Going to the door of the chancery, I put my bar in the keyhole, but finding immediately that I could not break it open, I resolved on making a hole in the door. I took care to choose the side where the wood had fewest knots, and working with all speed I struck as hard and as cleaving strokes as I was able. The monk, who helped me as well as he could with the punch I had taken from the desk, trembled at the echoing clamour of my pike which must have been audible at some distance. I felt the danger myself, but it had to be risked.
In half an hour the hole was large enough—a fortunate circumstance, for I should have had much trouble in making it any larger without the aid of a saw. I was afraid when I looked at the edges of the hole, for they bristled with jagged pieces of wood which seemed made for tearing clothes and flesh together. The hole was at a height of five feet from the ground. We placed beneath it two stools, one beside the other, and when we had stepped upon them the monk with arms crossed and head foremost began to make his way through the hole, and taking him by the thighs, and afterwards by the legs, I succeeded in pushing him through, and though it was dark I felt quite secure, as I knew the surroundings. As soon as my companion had reached the other side I threw him my belongings, with the exception of the ropes, which I left behind, and placing a third stool on the two others, I climbed up, and got through as far as my middle, though with much difficulty, owing to the extreme narrowness of the hole.

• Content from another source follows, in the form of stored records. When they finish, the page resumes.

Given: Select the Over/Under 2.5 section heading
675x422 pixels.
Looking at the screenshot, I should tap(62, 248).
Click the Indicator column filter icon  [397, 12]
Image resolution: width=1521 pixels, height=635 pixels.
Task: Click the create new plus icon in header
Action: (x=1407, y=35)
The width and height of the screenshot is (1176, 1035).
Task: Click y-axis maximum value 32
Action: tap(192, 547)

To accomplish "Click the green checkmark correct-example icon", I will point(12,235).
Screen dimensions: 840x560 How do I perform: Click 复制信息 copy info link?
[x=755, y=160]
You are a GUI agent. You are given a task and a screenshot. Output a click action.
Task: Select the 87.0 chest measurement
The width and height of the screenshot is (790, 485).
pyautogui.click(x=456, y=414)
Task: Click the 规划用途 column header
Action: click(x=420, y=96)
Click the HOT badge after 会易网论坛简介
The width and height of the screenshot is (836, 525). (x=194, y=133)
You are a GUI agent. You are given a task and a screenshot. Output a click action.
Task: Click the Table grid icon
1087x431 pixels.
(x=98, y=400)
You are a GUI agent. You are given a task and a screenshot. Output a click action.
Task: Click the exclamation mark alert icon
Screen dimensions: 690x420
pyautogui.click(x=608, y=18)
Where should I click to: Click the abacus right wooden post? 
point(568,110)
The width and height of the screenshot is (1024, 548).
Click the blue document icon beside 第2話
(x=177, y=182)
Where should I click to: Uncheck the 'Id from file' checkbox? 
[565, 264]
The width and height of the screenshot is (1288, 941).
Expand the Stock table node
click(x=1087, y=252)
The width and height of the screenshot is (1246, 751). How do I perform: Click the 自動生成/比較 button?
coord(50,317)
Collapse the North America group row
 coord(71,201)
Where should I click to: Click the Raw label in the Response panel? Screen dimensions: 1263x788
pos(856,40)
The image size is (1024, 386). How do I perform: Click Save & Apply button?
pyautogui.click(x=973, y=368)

Then, having nothing to grasp with my hands, nor anyone to push me as I had pushed the monk, I asked him to take me, and draw me gently and by slow degrees towards him. He did so, and I endured silently the fearful torture I had to undergo, as my thighs and legs were torn by the splinters of wood.
As soon as I got through I made haste to pick up my bundle of linen, and going down two flights of stairs I opened without difficulty the door leading into the passage whence opens the chief door to the grand staircase, and in another the door of the closet of the ‘Savio alla scrittura’. The chief door was locked, and I saw at once that, failing a catapult or a mine of gunpowder, I could not possibly get through. The bar I still held seemed to say, “Hic fines posuit. My use is ended and you can lay me down.” It was dear to me as the instrument of freedom, and was worthy of being hung as an ‘ex voto’ on the altar of liberty.
I sat down with the utmost tranquillity, and told the monk to do the same.
“My work is done,” I said, “the rest must be left to God and fortune.
“Abbia chi regge il ciel cura del resto, O la fortuna se non tocca a lui.